Volundr v5 - Autonomous Agent Orchestration for Claude Code

Overview

What Is This?

Volundr turns Claude Code into a senior engineering lead that manages the entire software development lifecycle - automatically.

Volundr (Old Norse: Volundr, English: Wayland the Smith) - the legendary master craftsman of Norse mythology. A smith of unmatched skill who could forge anything, working alone in his forge with tireless precision.

When asked what the framework should be called, the AI chose the name itself. An autonomous smith that takes raw materials and forges finished work. The dashboard is The Forge. The agent visualization is The Þing - the Old Norse assembly. The campfire is where the team gathers.

⚡

One Command to Start

Open Claude Code in the volundr directory and say "Wake up!" - Volundr handles everything from there. It interviews you, creates a blueprint, breaks work into cards, and starts building.

👥

Real Agent Teams

Volundr spawns specialized agents - Developer, Architect, QA, DevOps, Designer, Reviewer, Guardian, Researcher - each with their own domain, tools, and communication channels.

🧠

Learns Across Projects

Every session ends with a self-review. Lessons are extracted, patterns identified, and knowledge accumulates in a private local database - making every future project smarter.

The Elevator Pitch

Volundr is a PM, architect, and engineering lead that lives inside Claude Code. You describe what you want to build. It interviews you with 5-10 targeted questions. It writes a blueprint and reviews it with a panel of virtual perspectives.
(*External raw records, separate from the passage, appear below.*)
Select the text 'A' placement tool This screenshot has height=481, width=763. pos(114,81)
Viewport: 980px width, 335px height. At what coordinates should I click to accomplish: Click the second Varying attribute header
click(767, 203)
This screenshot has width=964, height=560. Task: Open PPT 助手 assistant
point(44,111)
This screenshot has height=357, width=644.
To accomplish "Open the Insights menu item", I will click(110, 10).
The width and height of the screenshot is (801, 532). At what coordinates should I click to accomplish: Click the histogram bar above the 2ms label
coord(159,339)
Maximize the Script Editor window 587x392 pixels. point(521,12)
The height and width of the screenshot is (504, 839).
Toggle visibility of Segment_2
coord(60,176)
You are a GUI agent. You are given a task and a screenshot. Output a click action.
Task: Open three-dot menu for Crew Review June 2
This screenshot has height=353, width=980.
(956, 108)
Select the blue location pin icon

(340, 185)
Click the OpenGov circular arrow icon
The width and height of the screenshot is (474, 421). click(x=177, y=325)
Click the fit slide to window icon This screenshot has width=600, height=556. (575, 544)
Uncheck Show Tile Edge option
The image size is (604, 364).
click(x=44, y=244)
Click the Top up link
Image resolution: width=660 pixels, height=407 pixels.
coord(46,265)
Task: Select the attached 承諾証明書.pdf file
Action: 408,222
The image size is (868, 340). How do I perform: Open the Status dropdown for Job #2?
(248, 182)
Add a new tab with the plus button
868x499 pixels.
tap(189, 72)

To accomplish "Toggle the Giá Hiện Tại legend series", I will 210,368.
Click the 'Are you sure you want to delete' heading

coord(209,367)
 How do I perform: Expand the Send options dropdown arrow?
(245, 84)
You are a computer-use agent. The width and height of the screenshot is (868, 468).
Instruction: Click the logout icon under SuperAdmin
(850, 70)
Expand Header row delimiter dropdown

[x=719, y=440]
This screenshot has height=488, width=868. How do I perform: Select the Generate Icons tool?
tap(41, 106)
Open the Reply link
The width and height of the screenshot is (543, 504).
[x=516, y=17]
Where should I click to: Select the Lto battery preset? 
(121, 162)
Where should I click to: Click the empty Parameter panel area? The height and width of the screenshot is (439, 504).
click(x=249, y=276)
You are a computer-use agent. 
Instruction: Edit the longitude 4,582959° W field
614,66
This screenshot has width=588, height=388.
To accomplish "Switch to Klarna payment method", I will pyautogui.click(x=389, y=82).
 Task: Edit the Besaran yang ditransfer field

It breaks work into cards with binary success criteria. It spawns specialized agent teammates - one per domain, running in parallel. It scores every deliverable, retries failures, generates behavioral rules from low scores, and writes a retrospective when done. All data stays on your machine. Nothing leaves your environment. Start with "Wake up!".

Lifecycle

How It Works

Every project follows the same five-stage flow. Volundr guides you through each stage and handles the complexity automatically.

💬

Discovery

Volundr interviews you - vision, stack, constraints, design, and review gate level. Opinionated defaults. Challenges vague requirements.

📄

Blueprint

Architecture, card breakdown, dependency graph. A virtual roundtable of perspectives debates the plan before work starts.

⚙

Execution

Agent teammates run in parallel - one per domain. Each works in an isolated worktree with trait-composed prompts. Architect and QA run alongside.

✓

Quality

Every card is scored on four dimensions. Failures get retried. Low scores generate behavioral rules. Mandatory cross-branch review before merge.

🚀

Ship

Integration testing. Guardian architecture audit. Documentation. Retrospective. Lesson promotion to the global knowledge base.

Card System

Work is broken into cards with binary testable success criteria. The dashboard enforces these - a card cannot be marked done unless all criteria pass with evidence. Quality is scored on four dimensions: completeness, code quality, format compliance, and correctness.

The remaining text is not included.